April 29, 2016

Markets Today: One bad apple amongst the thundering silence

For US equities, it was a case of one bad apple in the bunch with investor Carl Ichan stating he sold his stake in Apple.

One old song title by the Osmonds and an overused oxymoronic phrase may be the most apt description of what happened overnight. Thundering silence came out of the BoJ while the RBNZ was also unchanged, with both resulting in gains in their currencies – 3.0% for USD/JPY and +1.6% for the NZD. The Nikkei also responded and was down 3.6%. My fellow NZ colleagues suggest the RBNZ’s policy statement hinted at a slightly more hawkish tone – which came as a surprise to many. Such sentiments bled into Europe which was quiet in a European night lacking data with the only piece of news being an on-consensus print of German inflation of 0.1% y/y for April.
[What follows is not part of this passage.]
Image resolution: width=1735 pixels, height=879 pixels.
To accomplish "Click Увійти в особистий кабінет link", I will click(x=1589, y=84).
For US equities, it was a case of one bad apple in the bunch with investor Carl Ichan stating he sold his stake in Apple –  in which he owned almost 1% of outstanding stock. Ichan said his decision to sell was more due to “China’s attitude” toward the company, although it does follow Apple’s worse than expected earnings which were reported on Tuesday. That was enough to offset the better than expected earnings by other technology companies such as Facebook. Even vastly above-consensus earnings by Amazon which saw its shares surge after reporting net income of $1.07 a share (well above the $0.57 consensus) could not reverse the decline. The net result was that US equities were 1.0% lower overnight.

Data wise, US GDP came in below consensus at an annualised 0.5% rate, below the 0.7% consensus but similar to the 0.6% rate indicated by the Atlanta Fed’s GDPNow measure. There was little reaction in bonds initially, and while yields did drop by 3bps this appears to have occurred after a strong 7-year bond auction. Also playing against the grain was the stronger than expected core PCE deflator which rose at a 2.1% rate – the fastest increase since Q1 2012 (Chart 1). This could suggest some upward risk to tomorrow’s March monthly PCE numbers.

The weaker US GDP numbers may have contributed to the weaker USD dollar, with most advanced currency pairs appreciating. The Euro is up 0.3% at US$1.1354 with AUD/USD also 0.4% higher at US$0.7623. Despite a consolidation in crude oil, the Canadian dollar bucked the trend and was 0.4% lower.

Crude oil consolidated recent gains with WTI rising 0.8%. Rumours continue of a possible future agreement by oil producers with Interfax reporting that Russia may take part in OPEC’s June meeting.

Coming Up

A quiet day ahead for Australia with Private Sector Credit at 11.30am and the RBA’s Debelle speaking at 12.45pm on “Developments in Global FX Markets and Challenges in Currency Internationalisation from an Australian perspective”. Both are unlikely to be particularly market moving. For Credit NAB looks for a 0.6% m/m rise, a similar pace of growth to last month, with business credit expected to continue its pick-up it has been experiencing since mid 2015.

Internationally the focus will be on inflation, with US PCE and Eurozone CPI. Your scribe’s parsing of Wednesday’s Fed Statement suggests the FOMC still sees some downside risks to inflation with the Statement deleting the words inflation “picked up in recent months” and perhaps heeding the concerns of the ‘several’ participants that were identified at the previous meeting (as revealed in the March Minutes). While the correlation with the CPI suggests a lower read than last month, last night’s quarterly core PCE deflator may imply a bigger March m/m number than expected (either that or revisions to Jan and Feb).

Overnight

On global stock markets, the S&P 500 was -1.00%. Bond markets saw US 10-years -2.83bp to 1.82%. On commodity markets, Brent crude oil +1.25% to $47.77, gold+1.5% to $1,269, iron ore +3.0% to $62.90. AUD is at 0.7626 and the range was 0.7576 to 0.7658.